Il secondo grado del processo noto come “Spartacus” si è concluso con una sentenza che ha risvegliato emozioni profonde e contrastanti, segnando un momento cruciale nella lunga battaglia contro la criminalità organizzata. Al centro dell’aula della Corte d’Appello di Roma, le parole del verdetto sono risuonate come un eco potente non solo per i diretti interessati, ma per tutta l’opinione pubblica. Tra i presenti, uno su tutti ha mostrato il peso emotivo di questa lunga vicenda: Roberto Saviano, lo scrittore e giornalista che da anni vive sotto scorta per le sue denunce contro il clan dei Casalesi. Alla lettura della sentenza, Saviano non ha saputo trattenere le lacrime, lasciando che la commozione rompesse la corazza costruita in anni di silenziosa resistenza.

* * * * *

**Azione richiesta**
Riporta alla lettera il passo del testo sul processo Spartacus che comincia con "Il secondo grado" e prosegue fino a "di silenziosa resistenza.". L'elenco non ha alcun rapporto con il testo sul processo Spartacus.

**Voci salvate**
* * * * *

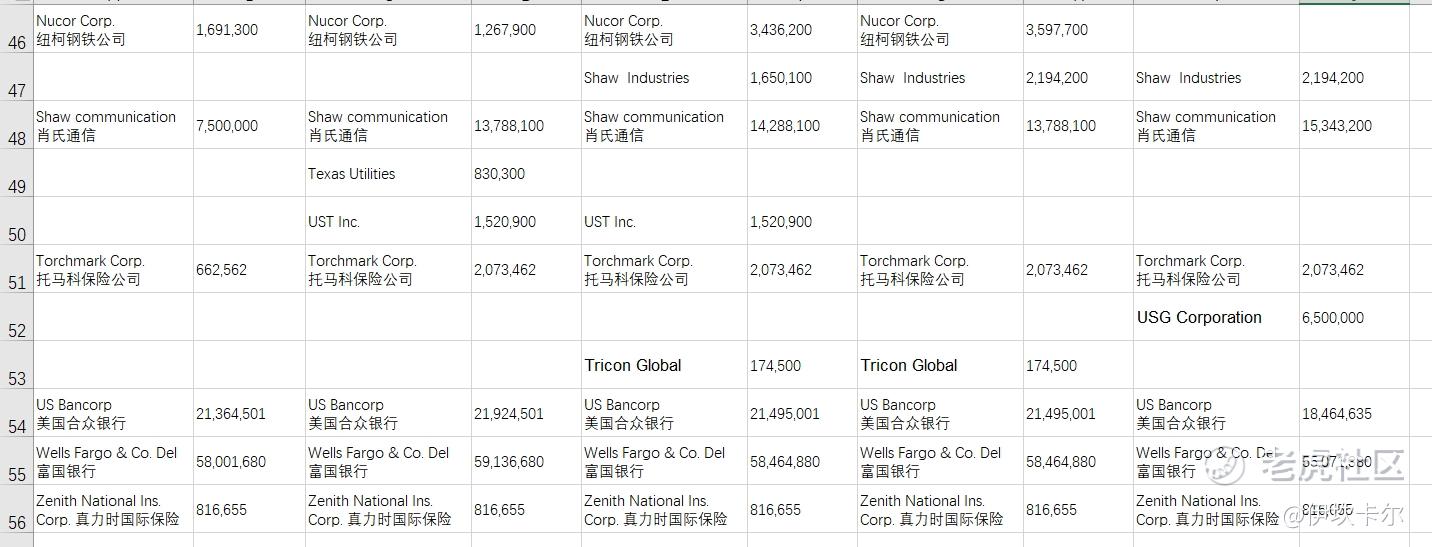The height and width of the screenshot is (547, 1432).
Task: Click the Wells Fargo 58,001,680 cell
Action: point(248,462)
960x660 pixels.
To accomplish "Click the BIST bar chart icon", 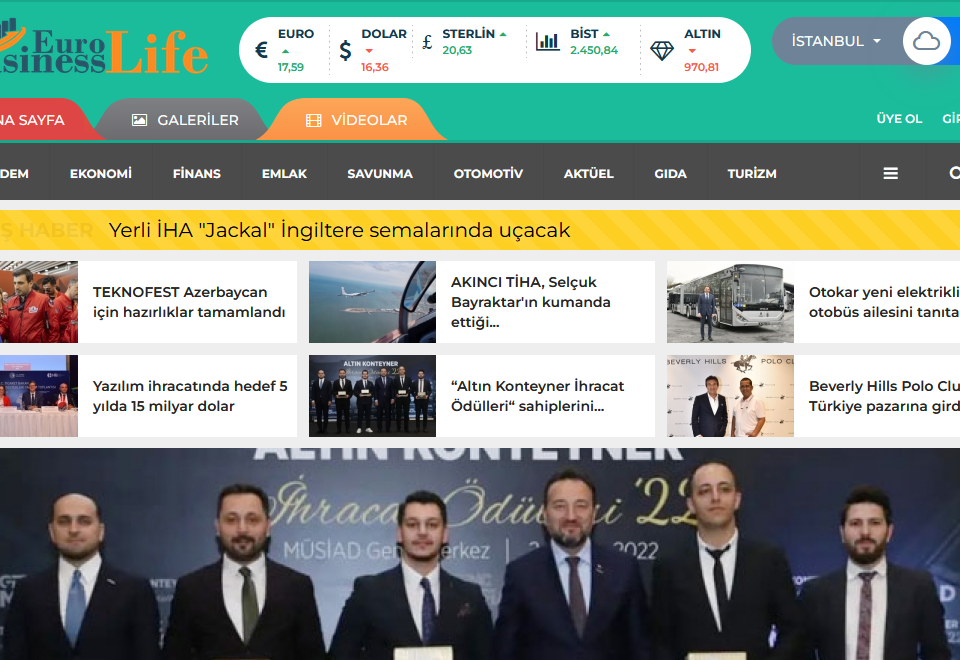I will coord(547,42).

* * * * *

**Risultato dell'esercizio**
Il secondo grado del processo noto come “Spartacus” si è concluso con una sentenza che ha risvegliato emozioni profonde e contrastanti, segnando un momento cruciale nella lunga battaglia contro la criminalità organizzata. Al centro dell’aula della Corte d’Appello di Roma, le parole del verdetto sono risuonate come un eco potente non solo per i diretti interessati, ma per tutta l’opinione pubblica. Tra i presenti, uno su tutti ha mostrato il peso emotivo di questa lunga vicenda: Roberto Saviano, lo scrittore e giornalista che da anni vive sotto scorta per le sue denunce contro il clan dei Casalesi. Alla lettura della sentenza, Saviano non ha saputo trattenere le lacrime, lasciando che la commozione rompesse la corazza costruita in anni di silenziosa resistenza.